Open-Source vs. proprietäre Software: Studie widerlegt alte Sicherheitsmythen
Nina BauerOpen-Source vs. proprietäre Software: Studie widerlegt alte Sicherheitsmythen
Eine neue Studie stellt die langjährige Trennung zwischen Open-Source- und proprietärer Software infrage. Im Auftrag des Open Source Business Alliance durchgeführt, entstand sie unter der Federführung von Forschenden der Universität Bonn. Der unter dem Titel „Vergleichsstudie zur Sicherheit von Open-Source- und proprietärer Software“ veröffentlichte Bericht liefert frische Erkenntnisse zur Softwaresicherheit.
Die Studie argumentiert, dass die traditionelle Unterscheidung zwischen Open-Source- und proprietärer Software nicht mehr haltbar sei. Sicherheit lasse sich demnach nicht allein anhand des Entwicklungsmodells beurteilen.
Das Bundesamt für Sicherheit in der Informationstechnik (BSI) unterstützt diese Einschätzung. Die Behörde stuft Open-Source-Software als mindestens ebenso sicher ein wie proprietäre Alternativen.

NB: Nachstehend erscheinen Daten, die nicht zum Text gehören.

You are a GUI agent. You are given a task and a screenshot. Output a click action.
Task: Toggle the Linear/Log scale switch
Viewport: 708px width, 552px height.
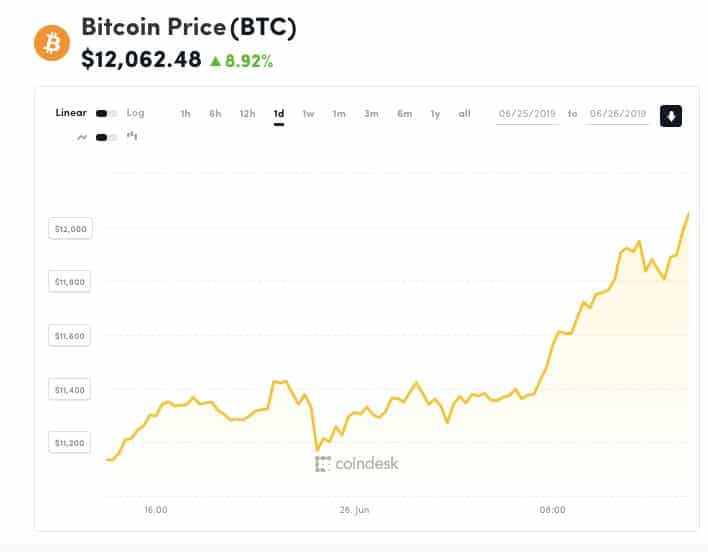coord(107,113)
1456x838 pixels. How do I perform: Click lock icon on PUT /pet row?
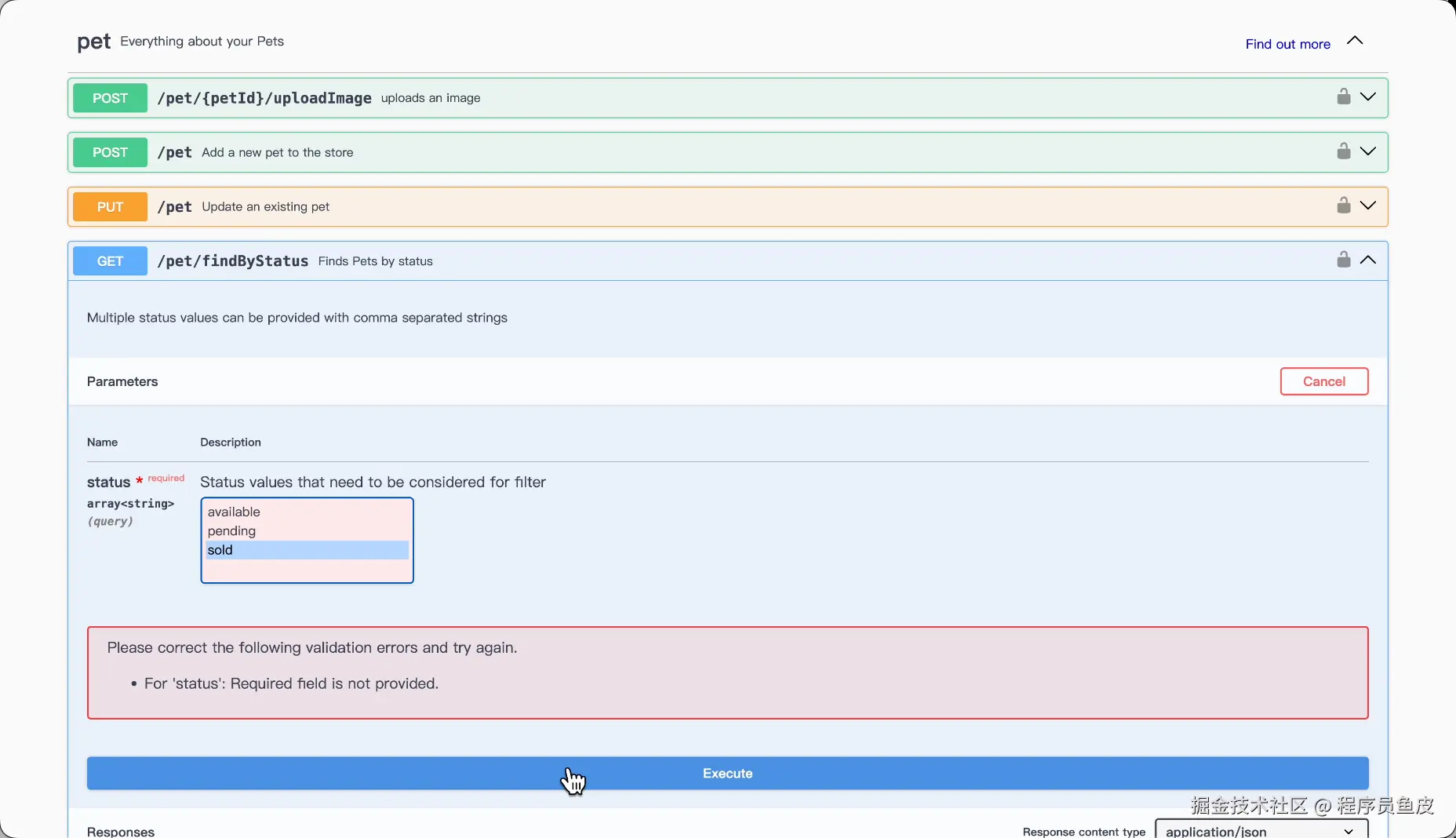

Die Forschenden verweisen auf mehrere Vorteile von Open-Source-Software: dazu zählen schnellere Fehlerbehebungen, nutzergenerierte Patches, größere Transparenz und eine geringere Abhängigkeit von einzelnen Anbietern. Zudem betonen sie, dass bei einer Einstellung eines Projekts andere die Entwicklung fortsetzen oder eine neue Version erstellen können.

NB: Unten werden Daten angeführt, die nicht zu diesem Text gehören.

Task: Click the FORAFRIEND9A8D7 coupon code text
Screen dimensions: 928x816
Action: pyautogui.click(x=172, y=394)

Allerdings benennt die Studie auch Nachteile. Unregelmäßige Unterstützung und unzureichende Dokumentation können für Nutzer von Open-Source-Software problematisch sein. Proprietäre Software hingegen bietet rechtliche Sicherheit und kalkulierbarere Kosten.

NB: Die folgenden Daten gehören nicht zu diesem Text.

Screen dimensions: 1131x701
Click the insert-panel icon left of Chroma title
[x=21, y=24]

Die Ergebnisse zeigen, dass keines der Entwicklungsmodelle per se eine bessere Sicherheit garantiert. Open-Source-Software bietet Flexibilität und Transparenz, kann aber an konsistenter Unterstützung mangeln. Proprietäre Software sorgt für Stabilität und klare rechtliche Rahmenbedingungen, schränkt jedoch die Nutzerkontrolle ein. Die Studie plädiert für eine differenziertere Bewertung der Softwaresicherheit.